Q - Il y a la croissance et puis il y a donc, effectivement, les économies. Je disais, vous êtes en charge du commerce extérieur : ça comprend aussi l'attractivité. Dans les sources d'économies ou de gains possibles, il y a la taxation des plus hauts revenus, les aides aux entreprises. Est-ce que ça, c'est possible dans le contexte actuel ? On entend parfois dire : "Non, non, ça va faire fuir les investisseurs, ça va faire fuir des fortunes". Alors, pour poser la question très clairement : peut-on pérenniser la taxation des plus hauts revenus en France ?

(...)

R - Ça, ce n'est pas quelque chose qui fait fuir les investisseurs, pour répondre à votre question. En revanche, là où il faut faire attention, c'est l'impôt sur les sociétés, c'est ce qu'on appelle la flat tax, c'est-à-dire la fiscalité sur les revenus du capital, tout ce qui permet l'investissement productif dans notre pays. Ça, il ne faut pas revenir en arrière. Parce que si la France est devenue le pays le plus attractif d'Europe depuis maintenant cinq ans, et peut-être pour une sixième année en 2025, c'est parce qu'on a enfin mis un environnement fiscal... Ce n'est pas un paradis fiscal la France, loin s'en faut, mais on a mis un environnement fiscal et réglementaire à peu près standard par rapport aux autres grandes nations du monde.

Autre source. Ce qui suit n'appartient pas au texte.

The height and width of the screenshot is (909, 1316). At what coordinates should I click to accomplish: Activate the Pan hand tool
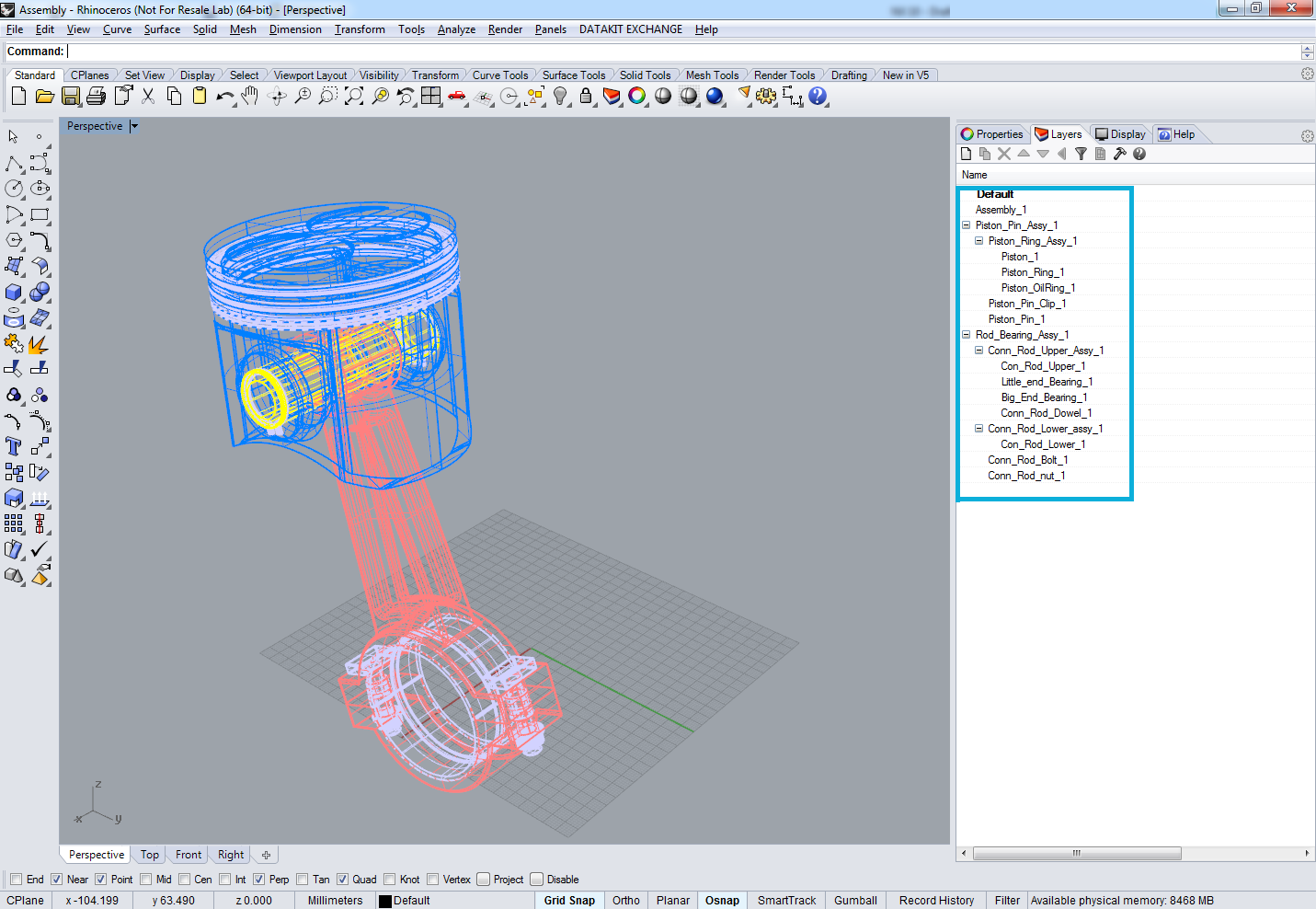click(x=249, y=96)
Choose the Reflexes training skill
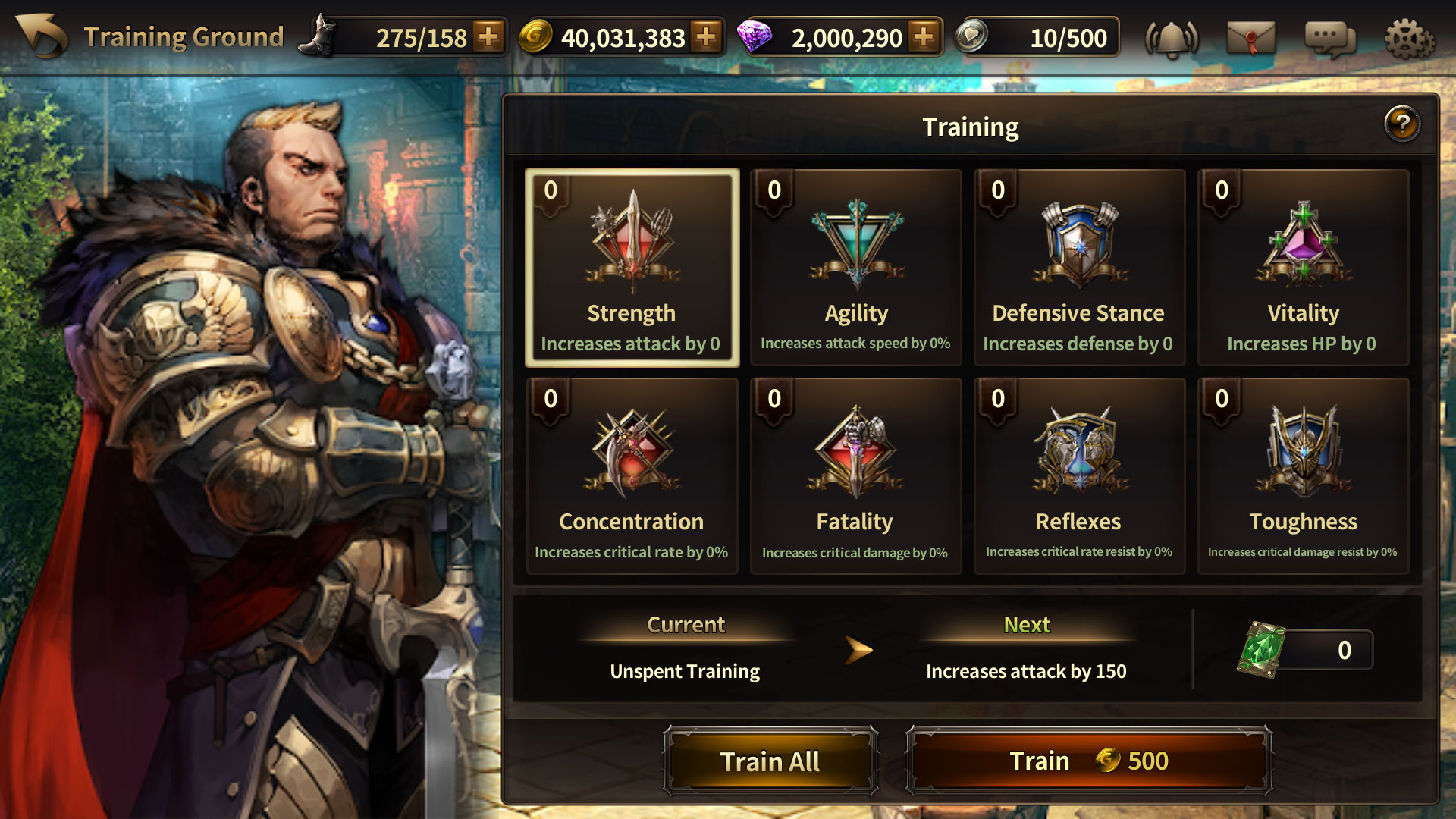The image size is (1456, 819). (x=1079, y=476)
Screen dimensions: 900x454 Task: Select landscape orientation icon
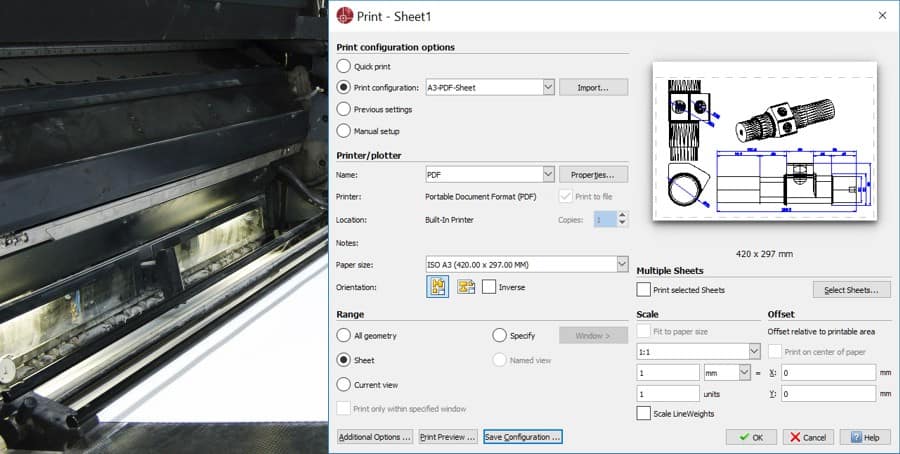[465, 287]
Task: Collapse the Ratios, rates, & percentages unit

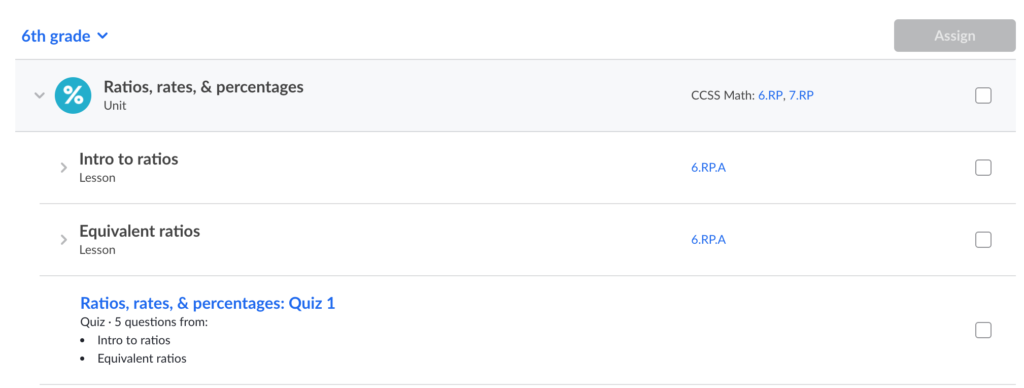Action: [x=39, y=95]
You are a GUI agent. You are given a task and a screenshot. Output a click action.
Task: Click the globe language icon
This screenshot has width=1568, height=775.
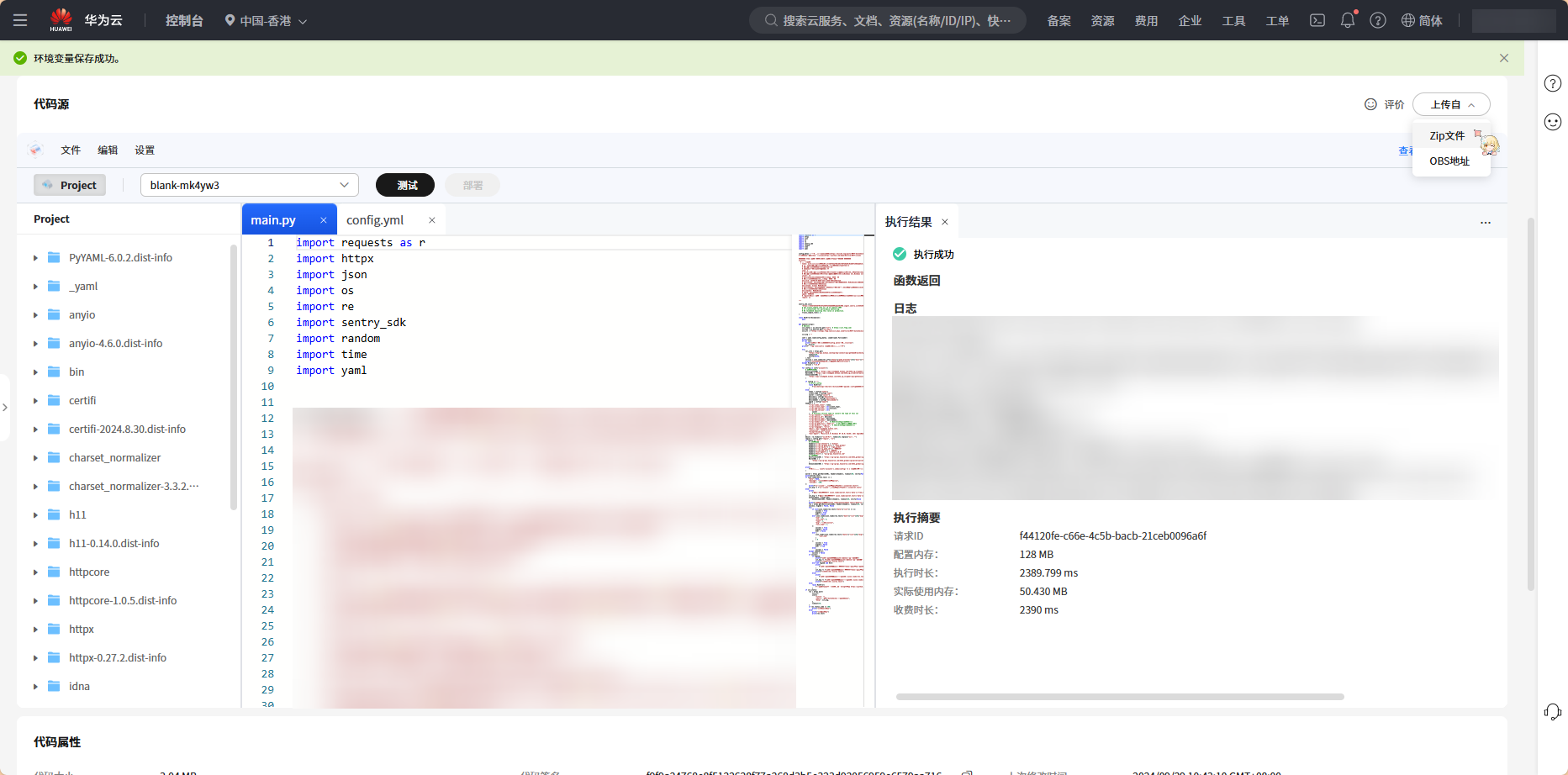point(1408,20)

Et donc il faut continuer sur ce chemin-là.

Q - Rogner sur les aides aux entreprises, pour vous, c'est non ?

R - Optimiser les aides aux entreprises, moi je suis toujours pour. Par contre, revenir sur une politique de l'offre qui permet d'avoir de l'investissement sur nos territoires et qui permet d'avoir de l'emploi, qui permet d'avoir aujourd'hui le chômage le plus bas depuis maintenant près de 40 ans, notamment celui des jeunes, je crois que c'est quand même quelque chose qu'il faut non seulement saluer, mais préserver. Donc attention à l'outil fiscal. On a déjà eu ce débat à de multiples reprises dans ce pays. Attention à l'outil fiscal. Je comprends que, par moments, on demande des efforts de contribution exceptionnels. Cela a été fait notamment sur le budget 2025. Mais je sais qu'Eric Lombard y est particulièrement attentif, on ne doit pas non plus casser une politique d'attractivité qui a permis de créer de l'emploi dans notre pays depuis cinq ans.

(...)

R - Je crois que la pire des erreurs dans la période que nous vivons aujourd'hui serait l'instabilité politique ajoutée à l'instabilité économique et commerciale. Nous avons besoin, dans notre pays, de stabilité. Nous avons besoin de stabilité institutionnelle, nous avons besoin de stabilité économique, nous avons besoin de stabilité fiscale. Nous avons besoin de montrer que pour les deux ans qui viennent, que jusqu'en 2027, ce Gouvernement non seulement s'occupe des finances publiques, mais aussi soutient la Commission européenne dans un rapport de force qui se construit avec les autres grandes nations du monde sur un sujet commercial que sont les droits de douane. Et pour cela, nous ne pouvons pas changer de gouvernement tous les deux à trois mois.

(...)

Q - Merci beaucoup, Laurent Saint-Martin.